[RFC] Reference counting bug when the object ref transits the same worker as a nested return and then arg by ericl · Pull Request #19910 · ray-project/ray

ericl · 2021-10-30T06:05:48Z

Why are these changes needed?

This fixes a reference counting bug in the following scenario.

A task generates an object with a custom owner, e.g., return [ray.put(x, _owner=block_owner)]. We record in the ref table for x that the caller owns the object that x is stored in (stored_in=[caller]).
A subsequent task is scheduled onto the same worker, which takes x as an argument. After the task finishes, we call PopAndClearLocalBorrowers, which erases the stored_in map of the reference table and sends it to the caller. But the caller is not the owner of x--- the real owner of x has yet to send the WaitForRefRemoved RPC.
The WaitForRefRemoved RPC from the block_owner arrives at the same worker. There are no local refs to x any more, and the stored_in map is empty. The owner thinks x can be deleted, however the caller still has a reference to x---> raising ReferenceCountingAssertionError.

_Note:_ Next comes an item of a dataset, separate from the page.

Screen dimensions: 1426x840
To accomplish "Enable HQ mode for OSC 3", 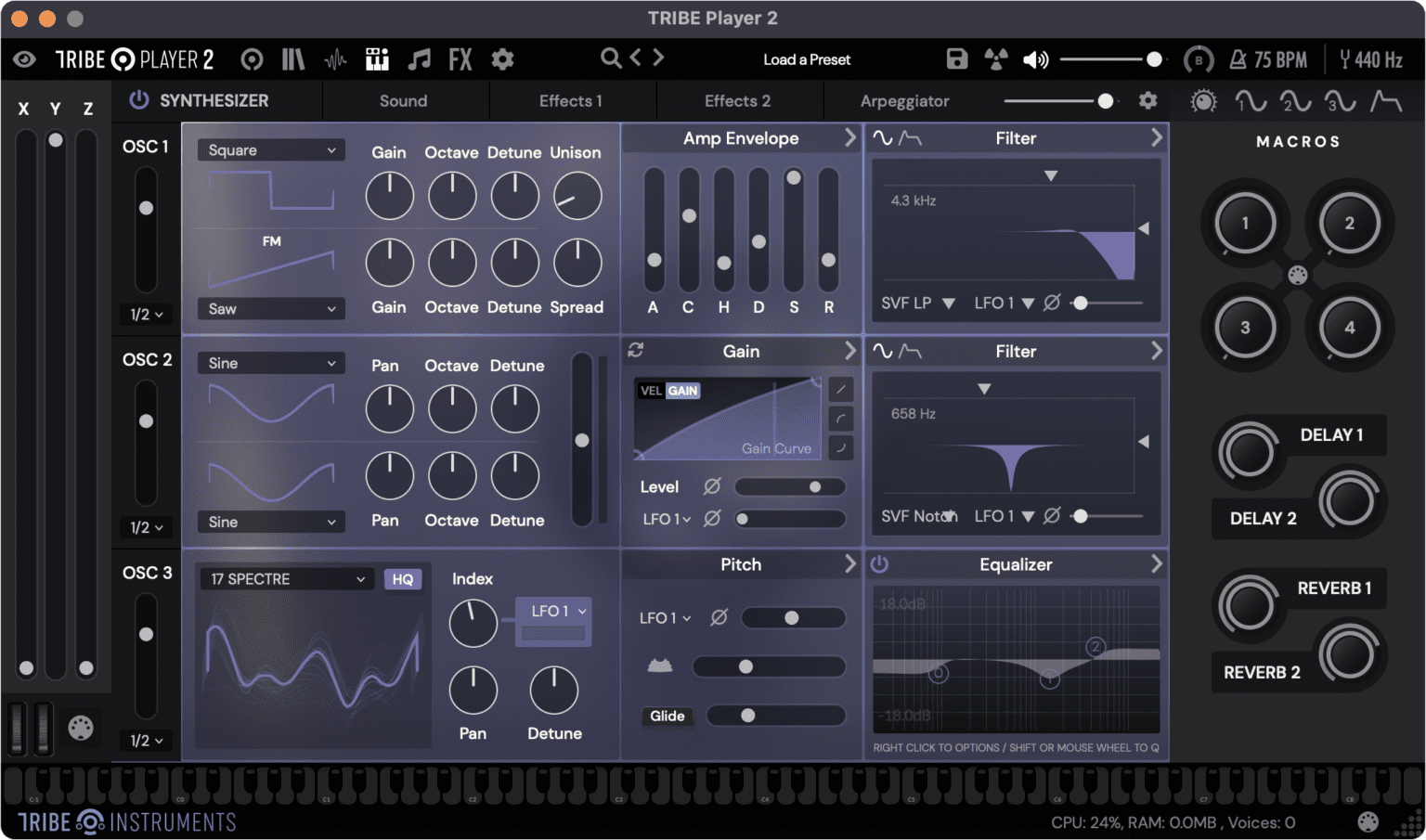I will 403,578.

The proposed fix here is to not clear stored_in in PopAndClearLocalBorrowers().

Related issue number

This fixes test_dataset_pipeline.py::pipeline_actors and test_dataset.py::test_callable_classes (both mixing tasks/actors returning/consuming the same object ref) in #19907.

ericl · 2021-10-30T06:06:10Z

src/ray/core_worker/reference_count.cc

+    // Don't clear stored_in values, which may be from previous tasks that
+    // created this same object id.
+    RAY_CHECK(GetAndClearLocalBorrowersInternal(borrowed_id, &borrowed_refs,
+                                                /*clear_stored=*/false))


This is the fix.

ericl · 2021-10-30T06:07:37Z

src/ray/core_worker/reference_count.cc

-        // This should be the first time that we have stored this object ID
-        // inside this return ID.
-        RAY_CHECK(inserted);
+        RAY_UNUSED(inner_it->second.stored_in_objects.emplace(object_id, owner_address));


Haven't looked into why this check removal was needed.

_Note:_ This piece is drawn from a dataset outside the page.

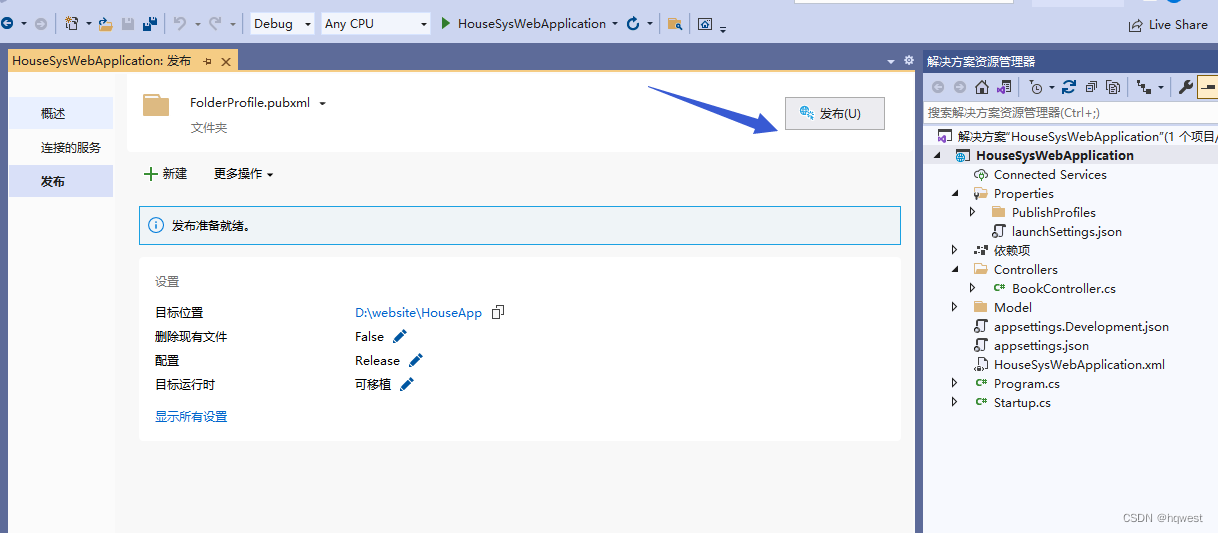Edit the 删除现有文件 False setting
The image size is (1218, 533).
click(x=400, y=336)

stephanie-wang · 2021-10-31T20:53:05Z

I'm a bit worried this will cause a leak in other cases where we actually should clear the stored_in_objects field. When exactly would it get cleared in non-ownership transfer cases?

What if we send the caller's address and outer ID to the new owner during the AssignObjectOwner RPC? Then the new owner should send WaitForRefRemoved to both the previous owner and the task caller, and we wouldn't have a race condition.

ericl · 2021-11-01T19:52:54Z

I'm a bit worried this will cause a leak in other cases where we actually should clear the stored_in_objects field. When exactly would it get cleared in non-ownership transfer cases?

Hmm, could we address this by only clearing certain entries from stored_in_objects (e.g., filtering on where the owner == the owner of the current task?)

What if we send the caller's address and outer ID to the new owner during the AssignObjectOwner RPC? Then the new owner should send WaitForRefRemoved to both the previous owner and the task caller, and we wouldn't have a race condition.

That would race though, since the outer owner isn't aware of the object until the task finishes, unless we add logic to fix that up in this case. I also think it's fundamentally not addressing the issue of store_in being incorrectly cleared and returned to the wrong process.

stephanie-wang · 2021-11-01T20:23:24Z

I'm a bit worried this will cause a leak in other cases where we actually should clear the stored_in_objects field. When exactly would it get cleared in non-ownership transfer cases?

Hmm, could we address this by only clearing certain entries from stored_in_objects (e.g., filtering on where the owner == the owner of the current task?)

That sounds a bit complicated... I think that case happens normally too, not just when there is ownership change.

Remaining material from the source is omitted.